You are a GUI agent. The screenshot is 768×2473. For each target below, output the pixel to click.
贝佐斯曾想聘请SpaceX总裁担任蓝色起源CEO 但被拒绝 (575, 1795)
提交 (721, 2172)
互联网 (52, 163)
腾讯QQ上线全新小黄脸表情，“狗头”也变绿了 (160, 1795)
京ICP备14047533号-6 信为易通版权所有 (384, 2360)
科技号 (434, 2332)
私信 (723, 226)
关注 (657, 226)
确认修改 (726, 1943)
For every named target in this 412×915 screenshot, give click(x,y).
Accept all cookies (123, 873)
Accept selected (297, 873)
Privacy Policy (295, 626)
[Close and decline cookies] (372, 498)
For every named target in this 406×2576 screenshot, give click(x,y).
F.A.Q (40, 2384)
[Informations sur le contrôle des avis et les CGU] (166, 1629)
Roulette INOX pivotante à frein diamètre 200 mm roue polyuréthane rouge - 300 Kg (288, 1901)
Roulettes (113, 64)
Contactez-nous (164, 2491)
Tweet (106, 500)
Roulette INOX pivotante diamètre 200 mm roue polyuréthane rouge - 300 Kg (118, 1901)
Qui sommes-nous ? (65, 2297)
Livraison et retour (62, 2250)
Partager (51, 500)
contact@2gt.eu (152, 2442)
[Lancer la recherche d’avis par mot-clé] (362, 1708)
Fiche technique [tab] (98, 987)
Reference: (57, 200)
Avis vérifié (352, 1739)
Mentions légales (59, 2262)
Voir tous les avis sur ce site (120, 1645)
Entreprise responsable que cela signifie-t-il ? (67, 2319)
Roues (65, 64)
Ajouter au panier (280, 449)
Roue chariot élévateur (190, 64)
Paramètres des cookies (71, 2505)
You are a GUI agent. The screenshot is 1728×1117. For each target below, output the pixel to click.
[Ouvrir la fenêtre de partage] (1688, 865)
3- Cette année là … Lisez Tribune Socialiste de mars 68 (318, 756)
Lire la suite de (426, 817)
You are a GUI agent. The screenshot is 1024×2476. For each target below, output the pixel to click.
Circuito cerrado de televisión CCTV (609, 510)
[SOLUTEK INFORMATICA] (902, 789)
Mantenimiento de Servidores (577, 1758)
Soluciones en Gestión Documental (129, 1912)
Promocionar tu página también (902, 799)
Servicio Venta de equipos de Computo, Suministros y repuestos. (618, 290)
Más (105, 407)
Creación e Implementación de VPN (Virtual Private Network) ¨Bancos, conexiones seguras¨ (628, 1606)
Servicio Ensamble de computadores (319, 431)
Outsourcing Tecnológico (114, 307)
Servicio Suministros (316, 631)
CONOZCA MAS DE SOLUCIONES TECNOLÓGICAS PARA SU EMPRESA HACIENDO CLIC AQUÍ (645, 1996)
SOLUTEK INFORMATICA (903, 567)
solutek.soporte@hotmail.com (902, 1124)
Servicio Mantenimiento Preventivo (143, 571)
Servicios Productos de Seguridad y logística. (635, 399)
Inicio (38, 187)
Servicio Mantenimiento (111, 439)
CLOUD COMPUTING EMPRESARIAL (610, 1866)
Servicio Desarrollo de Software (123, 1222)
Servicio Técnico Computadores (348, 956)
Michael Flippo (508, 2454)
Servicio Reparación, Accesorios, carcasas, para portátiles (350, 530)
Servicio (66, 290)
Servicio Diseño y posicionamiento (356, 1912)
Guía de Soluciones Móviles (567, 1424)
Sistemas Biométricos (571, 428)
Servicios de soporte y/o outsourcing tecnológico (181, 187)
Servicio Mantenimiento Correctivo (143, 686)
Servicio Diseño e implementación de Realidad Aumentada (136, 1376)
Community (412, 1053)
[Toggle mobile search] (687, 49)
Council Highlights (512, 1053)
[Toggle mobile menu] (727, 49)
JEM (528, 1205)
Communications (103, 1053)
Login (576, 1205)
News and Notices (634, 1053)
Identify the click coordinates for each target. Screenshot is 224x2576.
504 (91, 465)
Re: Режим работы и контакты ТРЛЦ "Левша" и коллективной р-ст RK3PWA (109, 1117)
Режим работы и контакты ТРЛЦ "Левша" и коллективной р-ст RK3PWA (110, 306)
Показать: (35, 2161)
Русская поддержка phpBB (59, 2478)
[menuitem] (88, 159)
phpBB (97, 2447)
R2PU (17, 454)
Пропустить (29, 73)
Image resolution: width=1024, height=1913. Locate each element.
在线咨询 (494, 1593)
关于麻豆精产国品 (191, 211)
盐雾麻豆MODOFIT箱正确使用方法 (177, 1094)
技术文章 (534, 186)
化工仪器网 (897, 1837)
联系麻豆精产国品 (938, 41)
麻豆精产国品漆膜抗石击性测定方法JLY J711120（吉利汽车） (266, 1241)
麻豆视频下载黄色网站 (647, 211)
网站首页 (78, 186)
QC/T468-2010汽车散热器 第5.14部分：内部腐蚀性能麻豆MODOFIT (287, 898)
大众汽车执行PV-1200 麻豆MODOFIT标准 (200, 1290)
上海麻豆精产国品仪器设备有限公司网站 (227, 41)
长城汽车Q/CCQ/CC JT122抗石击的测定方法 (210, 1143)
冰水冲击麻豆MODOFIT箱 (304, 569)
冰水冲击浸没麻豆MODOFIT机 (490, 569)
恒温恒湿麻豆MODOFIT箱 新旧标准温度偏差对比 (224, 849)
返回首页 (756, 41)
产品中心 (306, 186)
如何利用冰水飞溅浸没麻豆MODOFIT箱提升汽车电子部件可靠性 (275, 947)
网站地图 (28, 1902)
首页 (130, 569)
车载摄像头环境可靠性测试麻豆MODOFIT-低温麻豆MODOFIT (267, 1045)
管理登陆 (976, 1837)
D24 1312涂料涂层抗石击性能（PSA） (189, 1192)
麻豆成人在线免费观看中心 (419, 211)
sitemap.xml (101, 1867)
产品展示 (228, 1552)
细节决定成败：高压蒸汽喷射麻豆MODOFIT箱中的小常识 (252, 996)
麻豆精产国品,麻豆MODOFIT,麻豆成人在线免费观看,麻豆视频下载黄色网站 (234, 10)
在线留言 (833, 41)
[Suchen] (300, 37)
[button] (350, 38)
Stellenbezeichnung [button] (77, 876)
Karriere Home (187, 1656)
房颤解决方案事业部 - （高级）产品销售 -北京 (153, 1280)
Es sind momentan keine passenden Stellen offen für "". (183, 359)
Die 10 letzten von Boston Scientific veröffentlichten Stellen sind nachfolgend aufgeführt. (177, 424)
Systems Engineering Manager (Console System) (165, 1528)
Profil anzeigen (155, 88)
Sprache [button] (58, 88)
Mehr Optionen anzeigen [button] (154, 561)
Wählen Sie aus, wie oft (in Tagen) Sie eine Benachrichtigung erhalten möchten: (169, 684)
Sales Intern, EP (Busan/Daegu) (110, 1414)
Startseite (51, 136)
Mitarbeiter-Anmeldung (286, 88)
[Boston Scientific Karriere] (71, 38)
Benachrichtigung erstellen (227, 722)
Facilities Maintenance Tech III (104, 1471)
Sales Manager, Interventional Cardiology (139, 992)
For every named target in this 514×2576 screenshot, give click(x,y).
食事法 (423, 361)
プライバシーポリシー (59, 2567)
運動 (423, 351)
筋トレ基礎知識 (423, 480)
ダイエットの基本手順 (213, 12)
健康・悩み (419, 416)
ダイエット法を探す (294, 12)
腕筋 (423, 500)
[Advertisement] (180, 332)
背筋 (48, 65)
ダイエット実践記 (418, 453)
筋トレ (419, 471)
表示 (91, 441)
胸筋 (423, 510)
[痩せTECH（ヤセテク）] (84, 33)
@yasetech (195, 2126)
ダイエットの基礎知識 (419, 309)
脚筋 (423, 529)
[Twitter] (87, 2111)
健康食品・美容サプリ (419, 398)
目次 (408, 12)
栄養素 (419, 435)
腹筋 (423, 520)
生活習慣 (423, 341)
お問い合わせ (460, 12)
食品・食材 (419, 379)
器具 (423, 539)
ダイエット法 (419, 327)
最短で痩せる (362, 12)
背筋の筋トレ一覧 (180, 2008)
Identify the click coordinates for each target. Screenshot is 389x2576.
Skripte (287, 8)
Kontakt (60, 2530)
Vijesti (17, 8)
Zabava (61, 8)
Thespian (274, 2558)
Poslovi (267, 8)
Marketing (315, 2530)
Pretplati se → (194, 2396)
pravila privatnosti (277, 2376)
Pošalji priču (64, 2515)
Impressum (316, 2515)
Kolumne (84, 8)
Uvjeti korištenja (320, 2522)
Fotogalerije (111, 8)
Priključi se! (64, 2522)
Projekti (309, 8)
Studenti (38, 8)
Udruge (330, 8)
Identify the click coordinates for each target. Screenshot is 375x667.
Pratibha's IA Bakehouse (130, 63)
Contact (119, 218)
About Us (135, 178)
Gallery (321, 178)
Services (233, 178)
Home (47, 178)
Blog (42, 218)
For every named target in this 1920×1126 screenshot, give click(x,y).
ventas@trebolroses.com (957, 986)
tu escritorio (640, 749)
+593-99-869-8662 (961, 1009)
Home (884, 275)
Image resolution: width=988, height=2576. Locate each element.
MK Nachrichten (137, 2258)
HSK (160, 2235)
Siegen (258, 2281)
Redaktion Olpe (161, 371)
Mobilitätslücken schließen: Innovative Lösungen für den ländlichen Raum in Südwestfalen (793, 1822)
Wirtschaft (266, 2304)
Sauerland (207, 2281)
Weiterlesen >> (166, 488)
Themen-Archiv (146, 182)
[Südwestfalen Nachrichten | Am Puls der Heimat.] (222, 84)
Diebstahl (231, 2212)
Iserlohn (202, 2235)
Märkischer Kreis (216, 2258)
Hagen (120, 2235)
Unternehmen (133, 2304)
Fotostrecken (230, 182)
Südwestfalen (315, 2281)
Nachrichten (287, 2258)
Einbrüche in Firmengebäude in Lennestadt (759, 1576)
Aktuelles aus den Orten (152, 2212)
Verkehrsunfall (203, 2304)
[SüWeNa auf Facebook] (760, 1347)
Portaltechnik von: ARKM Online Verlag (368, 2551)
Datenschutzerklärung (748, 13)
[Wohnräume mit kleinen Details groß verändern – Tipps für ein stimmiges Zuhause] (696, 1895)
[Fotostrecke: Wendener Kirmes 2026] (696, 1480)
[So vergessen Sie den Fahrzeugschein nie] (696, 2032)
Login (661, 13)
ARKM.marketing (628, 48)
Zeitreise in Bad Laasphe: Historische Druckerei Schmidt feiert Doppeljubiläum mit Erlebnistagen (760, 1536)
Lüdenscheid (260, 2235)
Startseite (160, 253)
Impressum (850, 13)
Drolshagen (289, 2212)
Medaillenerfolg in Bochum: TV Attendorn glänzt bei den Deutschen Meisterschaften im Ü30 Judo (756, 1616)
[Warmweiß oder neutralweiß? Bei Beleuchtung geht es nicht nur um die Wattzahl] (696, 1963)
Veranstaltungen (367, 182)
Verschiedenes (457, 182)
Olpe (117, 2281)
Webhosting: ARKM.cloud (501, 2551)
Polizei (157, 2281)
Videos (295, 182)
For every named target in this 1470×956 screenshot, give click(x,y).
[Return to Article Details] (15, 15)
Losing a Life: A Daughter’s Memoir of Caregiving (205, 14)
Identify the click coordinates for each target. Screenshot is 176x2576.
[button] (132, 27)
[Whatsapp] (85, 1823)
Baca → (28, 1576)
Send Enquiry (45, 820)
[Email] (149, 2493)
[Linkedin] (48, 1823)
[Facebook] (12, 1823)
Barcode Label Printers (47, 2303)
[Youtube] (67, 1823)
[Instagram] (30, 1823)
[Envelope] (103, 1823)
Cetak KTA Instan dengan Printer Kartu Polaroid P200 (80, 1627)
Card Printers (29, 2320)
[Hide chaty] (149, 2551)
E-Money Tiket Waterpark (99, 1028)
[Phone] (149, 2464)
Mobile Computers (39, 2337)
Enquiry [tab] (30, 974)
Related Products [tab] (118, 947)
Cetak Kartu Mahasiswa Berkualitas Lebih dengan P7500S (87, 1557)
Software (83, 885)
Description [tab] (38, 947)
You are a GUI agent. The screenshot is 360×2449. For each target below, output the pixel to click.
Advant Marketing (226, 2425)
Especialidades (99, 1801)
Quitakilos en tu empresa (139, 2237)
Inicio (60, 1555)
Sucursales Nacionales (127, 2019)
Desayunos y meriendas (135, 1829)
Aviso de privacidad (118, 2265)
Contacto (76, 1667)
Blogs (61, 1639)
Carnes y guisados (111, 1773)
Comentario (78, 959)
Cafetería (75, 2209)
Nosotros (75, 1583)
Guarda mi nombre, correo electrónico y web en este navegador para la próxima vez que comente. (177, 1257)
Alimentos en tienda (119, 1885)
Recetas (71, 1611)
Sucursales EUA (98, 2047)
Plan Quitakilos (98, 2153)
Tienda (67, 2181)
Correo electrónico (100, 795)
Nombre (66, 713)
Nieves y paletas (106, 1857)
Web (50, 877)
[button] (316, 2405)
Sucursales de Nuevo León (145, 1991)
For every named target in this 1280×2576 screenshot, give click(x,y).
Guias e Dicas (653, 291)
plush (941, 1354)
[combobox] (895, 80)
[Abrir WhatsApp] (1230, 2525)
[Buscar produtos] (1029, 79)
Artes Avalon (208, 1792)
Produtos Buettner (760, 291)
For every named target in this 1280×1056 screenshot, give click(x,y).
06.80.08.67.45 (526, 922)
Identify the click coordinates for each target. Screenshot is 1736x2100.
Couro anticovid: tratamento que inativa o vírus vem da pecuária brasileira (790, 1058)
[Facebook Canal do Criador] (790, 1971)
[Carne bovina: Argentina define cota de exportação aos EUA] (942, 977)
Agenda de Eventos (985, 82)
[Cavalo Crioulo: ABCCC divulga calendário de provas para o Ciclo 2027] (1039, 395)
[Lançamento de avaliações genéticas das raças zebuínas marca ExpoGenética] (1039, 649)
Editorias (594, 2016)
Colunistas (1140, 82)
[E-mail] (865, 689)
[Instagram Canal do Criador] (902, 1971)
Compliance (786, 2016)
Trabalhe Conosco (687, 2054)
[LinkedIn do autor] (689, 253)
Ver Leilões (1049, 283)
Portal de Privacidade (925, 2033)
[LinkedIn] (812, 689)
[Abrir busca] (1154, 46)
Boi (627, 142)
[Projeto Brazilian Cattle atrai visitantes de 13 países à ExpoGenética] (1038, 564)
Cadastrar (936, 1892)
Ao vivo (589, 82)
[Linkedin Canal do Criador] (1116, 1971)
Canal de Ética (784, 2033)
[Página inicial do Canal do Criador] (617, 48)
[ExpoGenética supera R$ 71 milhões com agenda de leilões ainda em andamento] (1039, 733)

• [What is required]: Lines containing the word "Manager" are to be pulled from the records and copied.

• [Exercise answer]:
Systems Engineering Manager (Console System) (165, 1528)
Sales Manager, Interventional Cardiology (139, 992)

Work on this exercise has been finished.